TFE polymerization (creating PTFE out of TFE)
While many specifics of the TFE polymerization process are trade secrets of well-known manufacturers, there are two crucial processes for generating PTFE: suspension polymerization and dispersion polymerization.
The first approach produces PTFE grains that may be processed into pellets and then moulded. The latter approach generates PTFE as a milky paste that may be ground into a fine powder.
There are two different procedures used:
1.Suspension polymerization
It produces a 1 cm long suspension of PTFE particles in water.Further processed into fine powders that are utilized in molding. To improve flow, the fine particles are agglomerated into bigger particles. To push the particles to stick together, the powder particles are shaped in the form of a rod for extrusion and heated to temperatures more than 530 K. This is how around a third of the PTFE is made. Prior to the manufacture of sheets and rods, fillers are frequently applied.
2.Dispersion polymerization
Dispersion polymerization is used to obtain a colloidal solution of PTFE particles in water. The dispersion can convert into high viscosity and applied to items via spraying. It can alternatively be coagulated and dried to produce a fine powder that is then turned into a solvent paste and extruded onto the wire. The wire is widely used in automobiles and aeroplanes when exposed to high temperatures.
Polytetrafluoroethylene uses
- Teflon, the most well-known PTFE, is used to produce non-stick cookware.
- PTFE’s non-stick characteristics are so effective that it can be utilised on building surfaces to keep insects from climbing walls.
- Polytetrafluoroethylene is used in dentistry to keep fillings from clinging to neighbouring teeth.
- Because it is anti-corrosive and non-reactive, PTFE is utilised to build containers and pipes.
- PTFE is a lubricant used in machinery. Friction, energy consumption, and equipment wear are all reduced.
- Because of its strength and heat resistance, PTFE is used to produce gaskets.
- To insulate cables and connector assemblies, PTFE is employed.

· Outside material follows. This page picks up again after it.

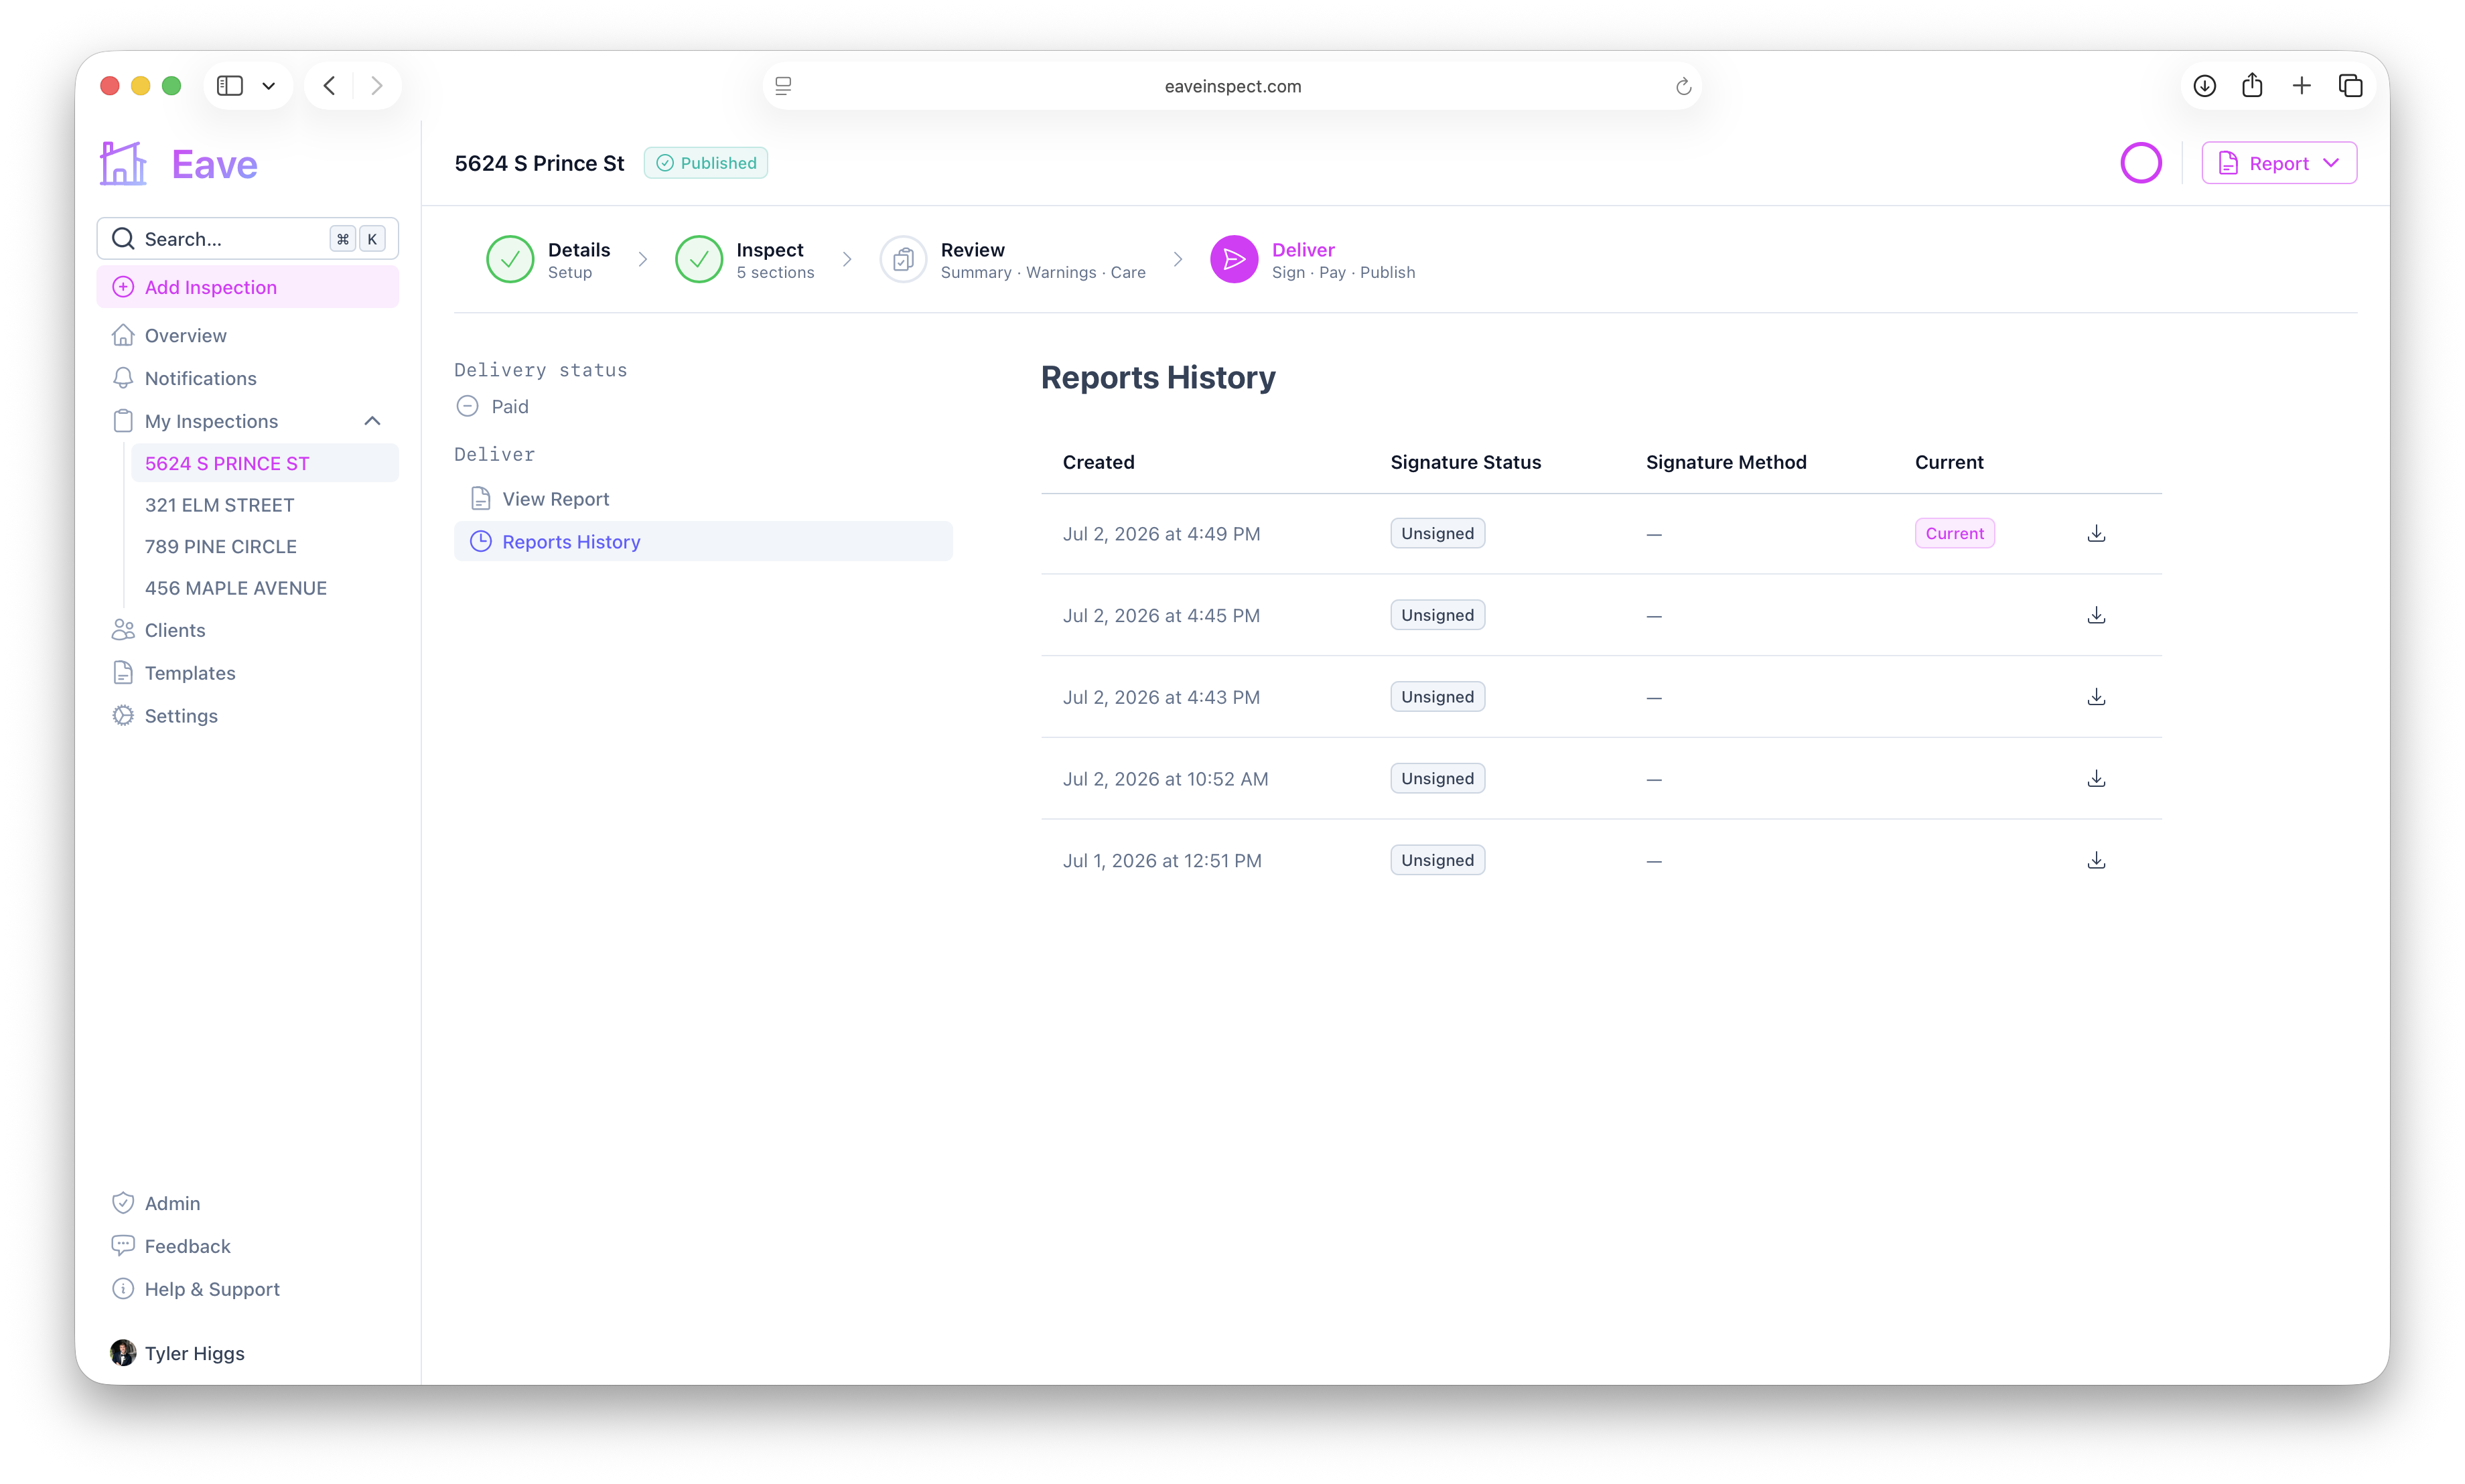Click the Review step clipboard icon
2465x1484 pixels.
coord(902,259)
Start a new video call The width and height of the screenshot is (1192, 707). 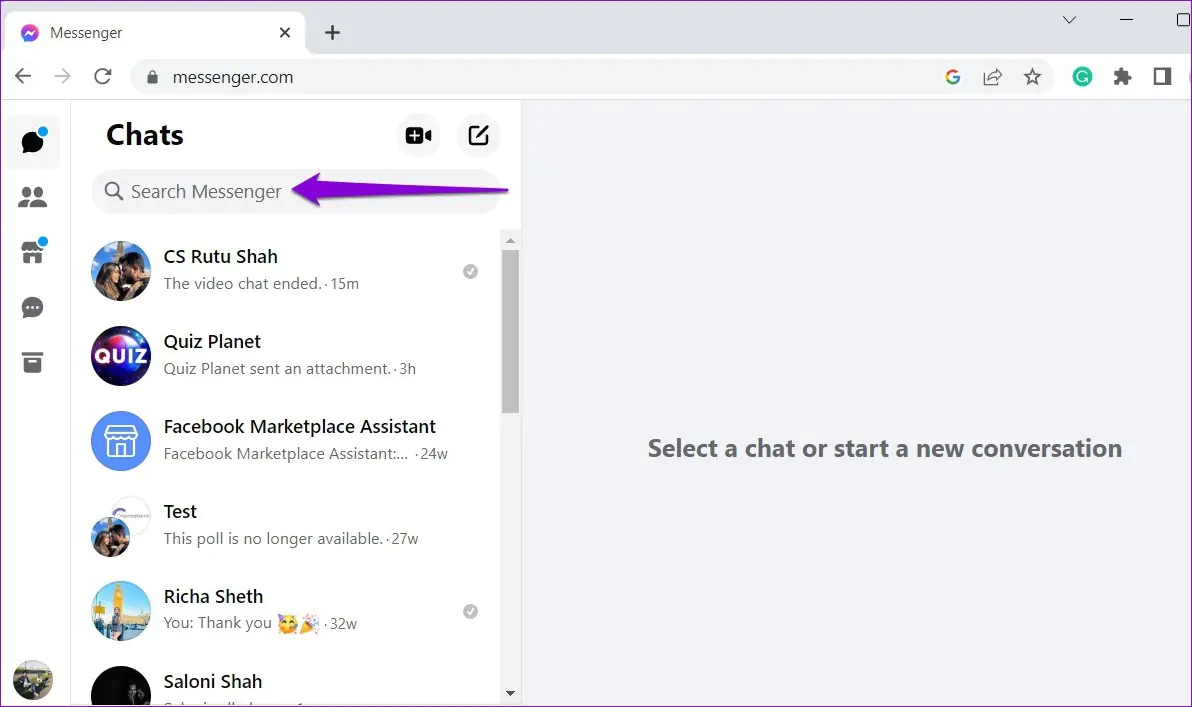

- Consumer products containing PTFE include school uniforms, footwear, insoles, and orthotics.
Limitations of PTFE
PTFE, like most polymers, has some drawbacks, including:
- Radiation resistance is poor.
- Corrosive
- Toxic gases might make you sick.
- Joining difficulties
- Abrasion sensitivity
- Around transition temperature, there is a dimensional difference.
These restrictions only apply if the polytetrafluoroethylene is subjected to higher temperatures than mentioned above.
Recycling of PTFE material
PTFE waste cannot be disposed of in a landfill or burned. Recycling PTFE entails two distinct processes with two distinct outcomes
- One method includes exposing the PTFE scrap to a high amount of ionising radiation, which lowers its molecular weight. Pulverising the irradiated PTFE scrap produces micro powder, which can be used in various applications.
- The second process entails crushing the PTFE debris without exposing it to radiation, allowing it to be reused like fresh PTFE.
Conclusion
Polytetrafluoroethylene is a tetrafluoroethylene fluoropolymer.PTFE is an extraordinarily versatile substance with a vast number of applications, though it’s arguably best-known for its non-stick features. It’s hydrophobic,high density, non-wetting, and resistant to high temperatures.